Problem statement: Find the line containing "The image size is (1307, 924)." in the records below. Copy exactly that line and each one after it, ending at the line containing "Viewport: 1317px width, 896px height.", and nothing more.
Data listing Block Start
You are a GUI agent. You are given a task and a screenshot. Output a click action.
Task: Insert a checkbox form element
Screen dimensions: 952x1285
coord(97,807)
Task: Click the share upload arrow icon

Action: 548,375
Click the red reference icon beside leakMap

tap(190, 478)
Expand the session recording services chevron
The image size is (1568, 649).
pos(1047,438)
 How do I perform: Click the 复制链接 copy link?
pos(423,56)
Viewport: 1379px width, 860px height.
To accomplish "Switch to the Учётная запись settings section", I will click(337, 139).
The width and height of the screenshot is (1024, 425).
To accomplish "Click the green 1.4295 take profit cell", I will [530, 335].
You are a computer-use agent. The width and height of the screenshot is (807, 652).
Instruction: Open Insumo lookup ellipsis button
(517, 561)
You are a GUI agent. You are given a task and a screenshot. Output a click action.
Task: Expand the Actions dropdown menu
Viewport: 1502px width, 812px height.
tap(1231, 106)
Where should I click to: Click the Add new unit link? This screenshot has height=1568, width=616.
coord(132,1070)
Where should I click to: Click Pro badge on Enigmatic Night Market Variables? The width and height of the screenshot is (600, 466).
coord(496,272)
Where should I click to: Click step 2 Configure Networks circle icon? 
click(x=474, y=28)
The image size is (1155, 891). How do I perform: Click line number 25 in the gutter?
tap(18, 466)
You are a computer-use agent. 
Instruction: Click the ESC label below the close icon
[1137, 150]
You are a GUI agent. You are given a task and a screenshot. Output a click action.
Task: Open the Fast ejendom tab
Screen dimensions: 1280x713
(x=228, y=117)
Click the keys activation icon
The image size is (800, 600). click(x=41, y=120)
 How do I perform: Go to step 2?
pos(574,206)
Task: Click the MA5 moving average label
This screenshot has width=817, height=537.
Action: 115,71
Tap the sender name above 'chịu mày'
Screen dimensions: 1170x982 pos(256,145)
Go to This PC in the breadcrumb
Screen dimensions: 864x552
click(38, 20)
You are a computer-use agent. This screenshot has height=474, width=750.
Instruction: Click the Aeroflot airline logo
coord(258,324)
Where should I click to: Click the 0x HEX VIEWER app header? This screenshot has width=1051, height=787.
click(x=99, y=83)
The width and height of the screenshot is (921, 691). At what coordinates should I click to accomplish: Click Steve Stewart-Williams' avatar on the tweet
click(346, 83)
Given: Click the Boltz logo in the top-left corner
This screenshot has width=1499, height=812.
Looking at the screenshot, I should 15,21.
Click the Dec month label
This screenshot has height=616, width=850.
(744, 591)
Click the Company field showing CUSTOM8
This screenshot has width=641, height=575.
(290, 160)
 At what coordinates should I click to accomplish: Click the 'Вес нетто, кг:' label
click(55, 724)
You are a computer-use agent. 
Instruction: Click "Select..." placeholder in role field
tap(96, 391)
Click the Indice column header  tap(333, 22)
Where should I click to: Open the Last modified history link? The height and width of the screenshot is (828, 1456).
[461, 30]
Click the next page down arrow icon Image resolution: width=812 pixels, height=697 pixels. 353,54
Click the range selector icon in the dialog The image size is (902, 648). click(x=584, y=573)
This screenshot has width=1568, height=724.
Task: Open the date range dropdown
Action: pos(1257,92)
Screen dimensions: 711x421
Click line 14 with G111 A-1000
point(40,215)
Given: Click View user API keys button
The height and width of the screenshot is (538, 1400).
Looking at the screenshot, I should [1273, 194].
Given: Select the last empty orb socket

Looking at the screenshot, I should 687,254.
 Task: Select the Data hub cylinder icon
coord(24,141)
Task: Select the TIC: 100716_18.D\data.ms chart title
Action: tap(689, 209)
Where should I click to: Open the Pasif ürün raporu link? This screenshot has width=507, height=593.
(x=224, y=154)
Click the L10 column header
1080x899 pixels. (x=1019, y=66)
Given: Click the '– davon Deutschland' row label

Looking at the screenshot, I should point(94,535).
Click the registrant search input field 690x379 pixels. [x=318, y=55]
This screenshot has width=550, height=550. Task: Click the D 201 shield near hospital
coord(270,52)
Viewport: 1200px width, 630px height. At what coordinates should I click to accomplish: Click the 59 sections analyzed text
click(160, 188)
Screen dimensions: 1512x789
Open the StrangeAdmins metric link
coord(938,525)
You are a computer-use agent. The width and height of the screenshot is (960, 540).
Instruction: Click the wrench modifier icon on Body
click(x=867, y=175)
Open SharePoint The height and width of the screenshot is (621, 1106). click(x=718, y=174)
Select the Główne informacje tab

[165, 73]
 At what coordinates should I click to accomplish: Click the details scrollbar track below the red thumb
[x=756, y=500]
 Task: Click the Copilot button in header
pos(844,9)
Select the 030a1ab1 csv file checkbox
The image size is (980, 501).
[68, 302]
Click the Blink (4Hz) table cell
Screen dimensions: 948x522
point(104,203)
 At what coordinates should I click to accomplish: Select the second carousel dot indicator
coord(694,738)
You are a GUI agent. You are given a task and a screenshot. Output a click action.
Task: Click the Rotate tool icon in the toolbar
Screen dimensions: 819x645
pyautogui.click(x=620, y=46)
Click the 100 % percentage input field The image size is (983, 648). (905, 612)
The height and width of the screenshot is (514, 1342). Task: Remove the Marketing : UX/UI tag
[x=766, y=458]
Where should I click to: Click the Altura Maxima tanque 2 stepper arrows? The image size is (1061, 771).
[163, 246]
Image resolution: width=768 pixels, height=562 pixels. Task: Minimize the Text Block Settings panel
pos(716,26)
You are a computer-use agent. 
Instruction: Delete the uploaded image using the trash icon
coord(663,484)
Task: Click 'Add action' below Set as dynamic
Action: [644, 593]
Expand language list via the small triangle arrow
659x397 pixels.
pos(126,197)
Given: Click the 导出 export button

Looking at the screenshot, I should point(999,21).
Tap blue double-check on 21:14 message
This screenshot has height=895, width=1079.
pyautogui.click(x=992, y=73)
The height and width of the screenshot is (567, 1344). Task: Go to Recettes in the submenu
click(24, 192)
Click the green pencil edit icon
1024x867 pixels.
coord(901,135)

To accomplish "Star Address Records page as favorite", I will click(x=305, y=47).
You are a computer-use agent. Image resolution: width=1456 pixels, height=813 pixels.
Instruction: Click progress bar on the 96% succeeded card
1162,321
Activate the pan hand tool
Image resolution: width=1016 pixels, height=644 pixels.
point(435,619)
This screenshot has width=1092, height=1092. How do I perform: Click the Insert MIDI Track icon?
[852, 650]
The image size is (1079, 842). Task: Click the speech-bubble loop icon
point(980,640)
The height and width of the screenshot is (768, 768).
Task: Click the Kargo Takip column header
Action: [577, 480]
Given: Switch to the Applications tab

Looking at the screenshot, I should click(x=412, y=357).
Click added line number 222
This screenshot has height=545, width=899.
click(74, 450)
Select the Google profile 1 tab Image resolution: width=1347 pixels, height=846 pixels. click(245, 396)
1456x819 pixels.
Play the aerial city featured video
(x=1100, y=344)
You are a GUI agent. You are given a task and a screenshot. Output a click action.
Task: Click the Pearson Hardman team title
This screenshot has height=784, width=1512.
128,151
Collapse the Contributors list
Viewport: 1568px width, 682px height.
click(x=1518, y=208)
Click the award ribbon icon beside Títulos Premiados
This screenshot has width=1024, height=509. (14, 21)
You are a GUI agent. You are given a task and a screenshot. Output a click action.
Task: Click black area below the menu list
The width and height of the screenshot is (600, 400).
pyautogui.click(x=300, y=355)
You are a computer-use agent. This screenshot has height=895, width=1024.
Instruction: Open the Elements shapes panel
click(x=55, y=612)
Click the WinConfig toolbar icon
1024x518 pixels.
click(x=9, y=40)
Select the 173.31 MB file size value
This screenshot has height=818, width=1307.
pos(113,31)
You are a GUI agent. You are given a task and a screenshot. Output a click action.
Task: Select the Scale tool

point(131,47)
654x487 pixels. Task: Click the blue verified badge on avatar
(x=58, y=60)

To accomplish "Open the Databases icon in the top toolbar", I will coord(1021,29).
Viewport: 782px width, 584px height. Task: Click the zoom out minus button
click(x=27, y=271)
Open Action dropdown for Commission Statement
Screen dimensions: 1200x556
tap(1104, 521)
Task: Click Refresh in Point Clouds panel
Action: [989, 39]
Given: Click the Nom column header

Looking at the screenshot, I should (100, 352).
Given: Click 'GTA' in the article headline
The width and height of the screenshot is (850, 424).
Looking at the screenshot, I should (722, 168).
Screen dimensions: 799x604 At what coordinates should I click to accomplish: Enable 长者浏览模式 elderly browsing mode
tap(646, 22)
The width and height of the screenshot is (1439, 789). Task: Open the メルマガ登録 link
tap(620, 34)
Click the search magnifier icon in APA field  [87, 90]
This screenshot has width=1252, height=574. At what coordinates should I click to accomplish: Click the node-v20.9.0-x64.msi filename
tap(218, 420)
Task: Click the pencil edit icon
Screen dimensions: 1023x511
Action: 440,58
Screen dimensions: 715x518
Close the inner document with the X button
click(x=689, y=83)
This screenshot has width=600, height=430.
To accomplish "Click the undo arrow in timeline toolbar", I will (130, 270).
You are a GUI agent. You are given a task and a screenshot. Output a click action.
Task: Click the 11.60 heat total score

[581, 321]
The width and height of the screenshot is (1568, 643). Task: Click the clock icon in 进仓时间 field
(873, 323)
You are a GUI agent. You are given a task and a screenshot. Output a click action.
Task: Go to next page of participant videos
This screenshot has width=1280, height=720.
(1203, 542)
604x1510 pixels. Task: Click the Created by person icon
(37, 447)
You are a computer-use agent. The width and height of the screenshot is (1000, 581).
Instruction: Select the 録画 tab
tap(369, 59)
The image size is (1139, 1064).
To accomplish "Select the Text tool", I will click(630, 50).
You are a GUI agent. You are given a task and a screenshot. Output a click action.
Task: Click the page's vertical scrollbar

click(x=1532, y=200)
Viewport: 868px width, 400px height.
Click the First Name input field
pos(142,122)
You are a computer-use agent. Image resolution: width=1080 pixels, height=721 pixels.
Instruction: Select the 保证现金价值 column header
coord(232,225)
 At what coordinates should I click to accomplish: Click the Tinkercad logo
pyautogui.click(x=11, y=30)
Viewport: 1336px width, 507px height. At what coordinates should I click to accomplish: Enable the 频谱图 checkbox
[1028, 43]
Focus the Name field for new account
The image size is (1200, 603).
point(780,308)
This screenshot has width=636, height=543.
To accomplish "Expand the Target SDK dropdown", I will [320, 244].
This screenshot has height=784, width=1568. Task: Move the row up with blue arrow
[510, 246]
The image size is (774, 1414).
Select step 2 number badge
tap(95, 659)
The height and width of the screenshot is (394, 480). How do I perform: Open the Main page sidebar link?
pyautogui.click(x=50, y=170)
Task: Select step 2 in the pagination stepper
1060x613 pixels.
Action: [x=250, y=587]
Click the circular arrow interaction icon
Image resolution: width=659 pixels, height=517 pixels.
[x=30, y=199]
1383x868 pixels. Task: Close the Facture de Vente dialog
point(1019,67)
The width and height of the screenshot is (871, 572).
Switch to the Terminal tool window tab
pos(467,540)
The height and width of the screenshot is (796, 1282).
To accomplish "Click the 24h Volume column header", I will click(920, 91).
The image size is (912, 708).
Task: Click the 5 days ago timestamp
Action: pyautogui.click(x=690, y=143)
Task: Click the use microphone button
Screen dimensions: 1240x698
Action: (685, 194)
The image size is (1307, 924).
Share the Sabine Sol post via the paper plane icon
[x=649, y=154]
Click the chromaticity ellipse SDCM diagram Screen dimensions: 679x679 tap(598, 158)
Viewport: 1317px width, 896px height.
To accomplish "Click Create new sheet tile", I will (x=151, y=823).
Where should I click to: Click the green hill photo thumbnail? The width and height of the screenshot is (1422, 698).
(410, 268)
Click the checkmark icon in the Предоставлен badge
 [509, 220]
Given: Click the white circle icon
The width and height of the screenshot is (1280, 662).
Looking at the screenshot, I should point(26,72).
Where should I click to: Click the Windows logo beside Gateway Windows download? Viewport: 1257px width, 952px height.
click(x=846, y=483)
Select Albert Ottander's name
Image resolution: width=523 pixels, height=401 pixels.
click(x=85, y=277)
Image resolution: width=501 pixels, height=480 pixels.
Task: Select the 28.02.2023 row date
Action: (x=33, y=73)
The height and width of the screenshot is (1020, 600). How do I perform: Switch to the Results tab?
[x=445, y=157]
Data listing Block End
Exercise output:
The image size is (1307, 924).
Share the Sabine Sol post via the paper plane icon
[x=649, y=154]
Click the chromaticity ellipse SDCM diagram Screen dimensions: 679x679 tap(598, 158)
Viewport: 1317px width, 896px height.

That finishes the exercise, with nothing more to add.